**EXERCISE BRIEF:**
Below are the records. Retype exactly the lines between the lines holding "For every named target in this 435×2576" and "Company Profile", inclusive.

[INFORMATION]

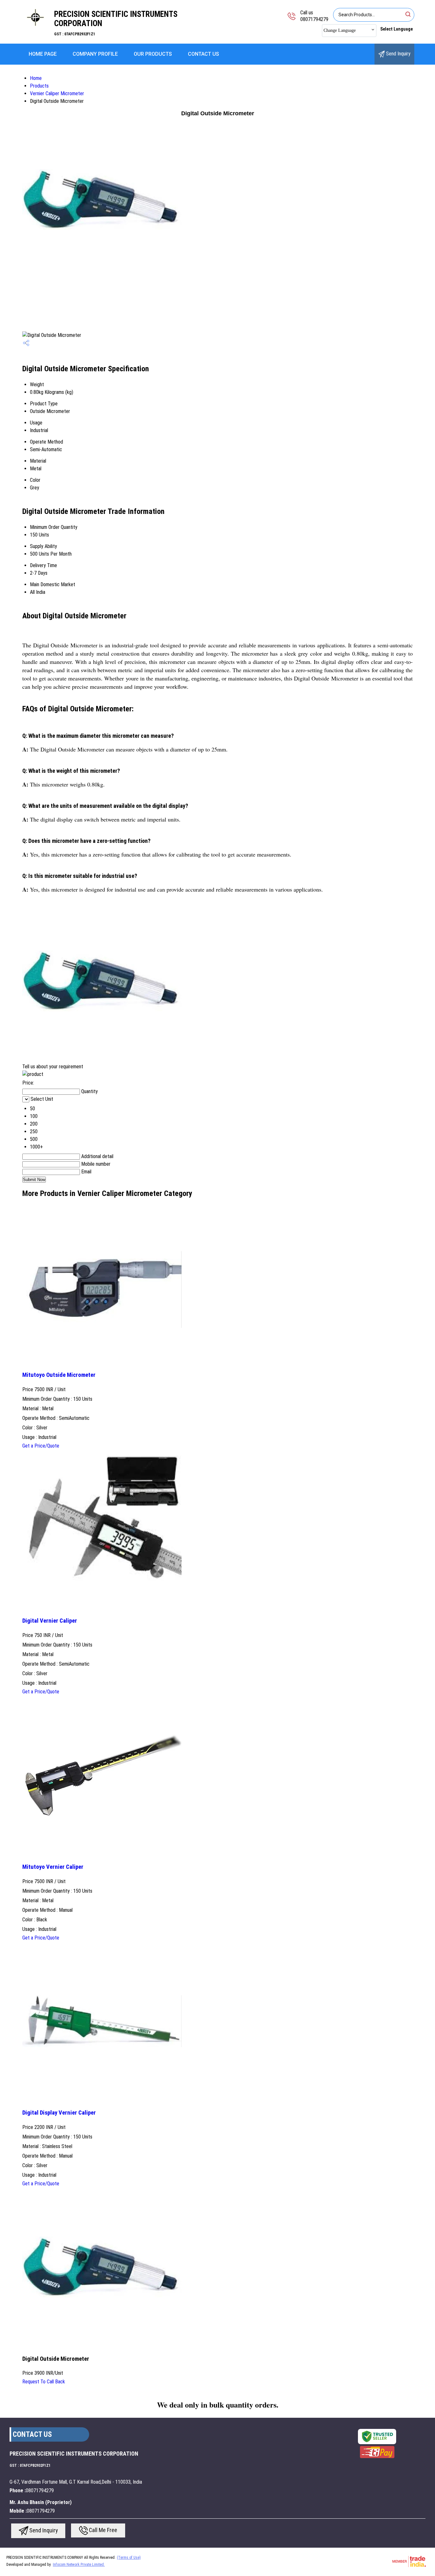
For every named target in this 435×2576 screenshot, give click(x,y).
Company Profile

[/INFORMATION]
[INFORMATION]

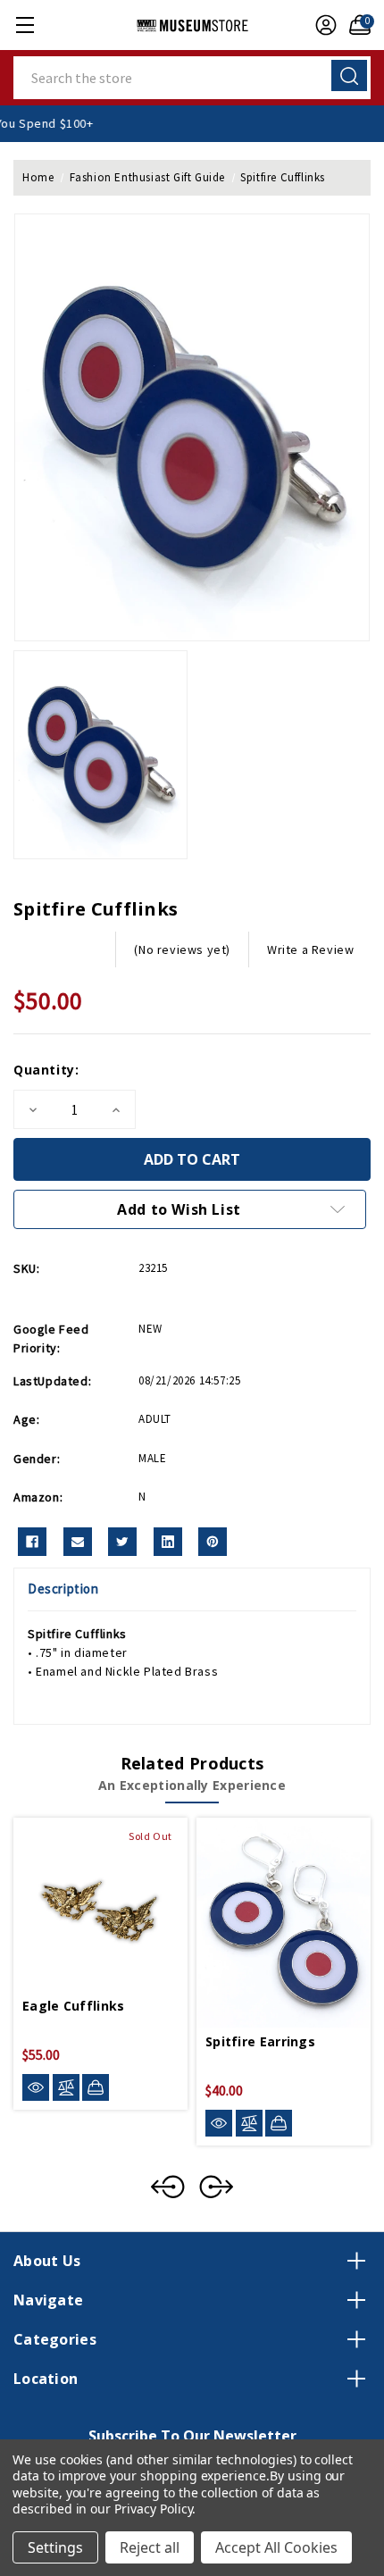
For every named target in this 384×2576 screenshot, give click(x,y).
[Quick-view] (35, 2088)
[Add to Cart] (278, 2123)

[/INFORMATION]

**TASK ANSWER:**
For every named target in this 435×2576 screenshot, give click(x,y).
Company Profile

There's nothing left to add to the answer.